What VW must do as it embarks on long road to recovery

For regular readers of the business pages, there has been one dominant rumbling news story of the past fortnight. A brown cloud of diesel scandal now hangs above Volkswagen – former pride of Germany and the world’s biggest-selling car manufacturer. As the story has unfolded, it has quickly appeared increasingly grimy, with the chief executive’s inevitable departure followed rapidly by news of German prosecutors launching an investigation into the potential fraud aspects of the scandal.

To say that the company’s new chief executive, Matthias Muller, has a big task on his hands is to drastically reduce the situation he faces. Shareholders, employees and customers are all clamouring for clarity, while the threats of monster fines and unprecedented product recalls promise to make the next few months and years decidedly uncomfortable. Perhaps, given the scandal, this is exactly as it should be.


In a rather depressing reflection of the corporate world, there are reams of material on how companies should approach the delicate and lengthy process of restoring reputation. VW now stands at the start of this same road, with its leader, in particular, needing to quickly set a new direction for the long way back to recovery. This raises the question of how a chief executive even begins to direct such an effort.

With VW, there are two principle dents in its reputation that the incoming leader will need to deal with. There is obviously the basic underhandedness of the deception, which will be no small stench to remove in itself. But this will be compounded by the nature of the deception – the environmental effect it may have had. Such sustainability issues are always particularly emotive, and readily attract attention and strong opinions from many different parties. Incredibly, VW has managed to find a scandal that steps over, say, “mere” overstatement of profits or financial mismanagement, to a topic that is readily understood and passionately felt by a considerably wider population.

So where does Mr Muller begin? Much of it is unsurprising – focusing on quality; on drastically tightening up standards; on building trust through concrete efforts. There are already reports, for example, that unnamed but presumably not irrelevant employees are no longer with the firm. This is suggestive of a company that has started looking closely at its corporate culture and the people it employs in key positions. And that is important – there have been some suggestions that the “defeat devices” issue was not unknown to wider parts of the company, leading to concerns that information-sharing was being stymied by a corporate culture that lacked openness.

Another critical part of Mr Muller’s role is to make sure the company keeps communicating.
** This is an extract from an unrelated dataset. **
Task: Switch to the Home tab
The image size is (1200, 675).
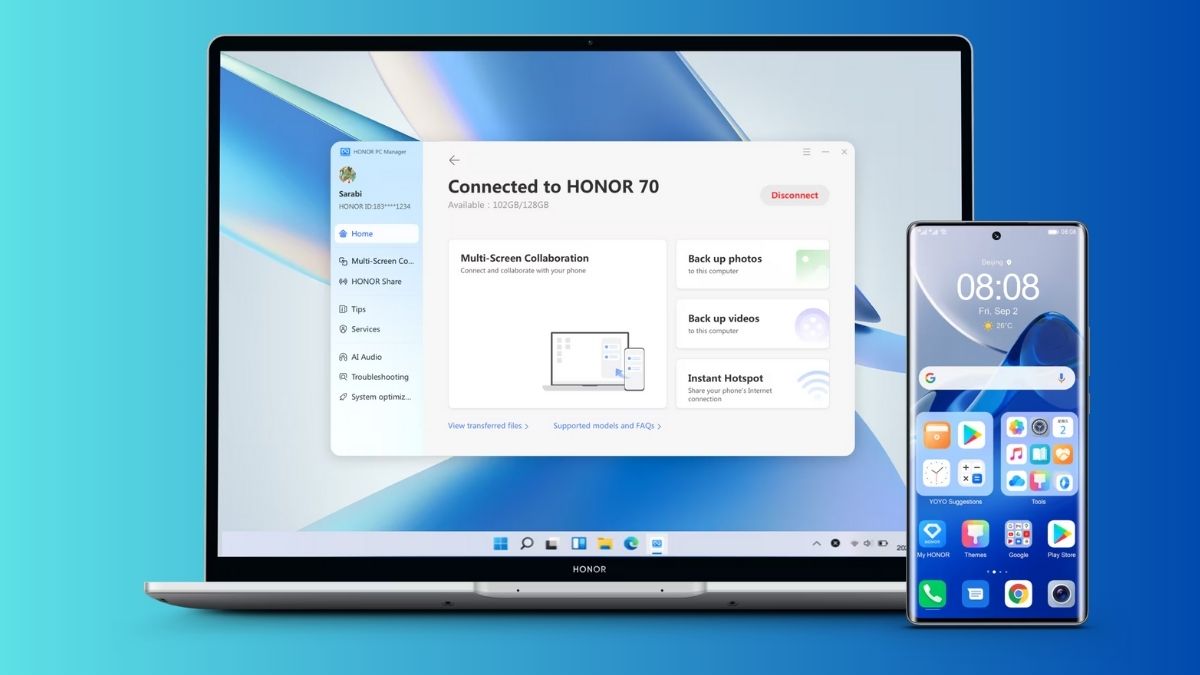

VW now needs to speak with one voice – preferably his – and it should do so often and consistently. All of its stakeholders now need to hear that it is working to right the wrongs, and they need to see regular progress towards a genuinely cleaner business. It certainly isn’t enough to issue the classic (and expected) mea culpa after being caught doing something wrong. Issuing some form of admission of guilt and then shutting up will only drive an assumption that business is continuing as usual.

This open communication needs to be underwritten by tracked and measured progress towards solving the issues. The chief executive will need to set goals and benchmarks for various aspects of the business to work towards – be it in the area of corporate culture, the reporting of problems or the actual performance figures of their diesel engines. All of these issues need to have clear timetables for the measures to improve them, and they need to be continuously monitored to ensure the efforts are achieving what they need to.

It is going to take considerable time and a mammoth effort to clear the darkened air around the VW name. As the chief executive, Mr Muller will need to work quickly and with purpose if he wants to make sure that the loss of trust over those 11 million vehicles doesn’t become permanent.

Ahmad Badr is the chief executive of Abu Dhabi University Knowledge Group.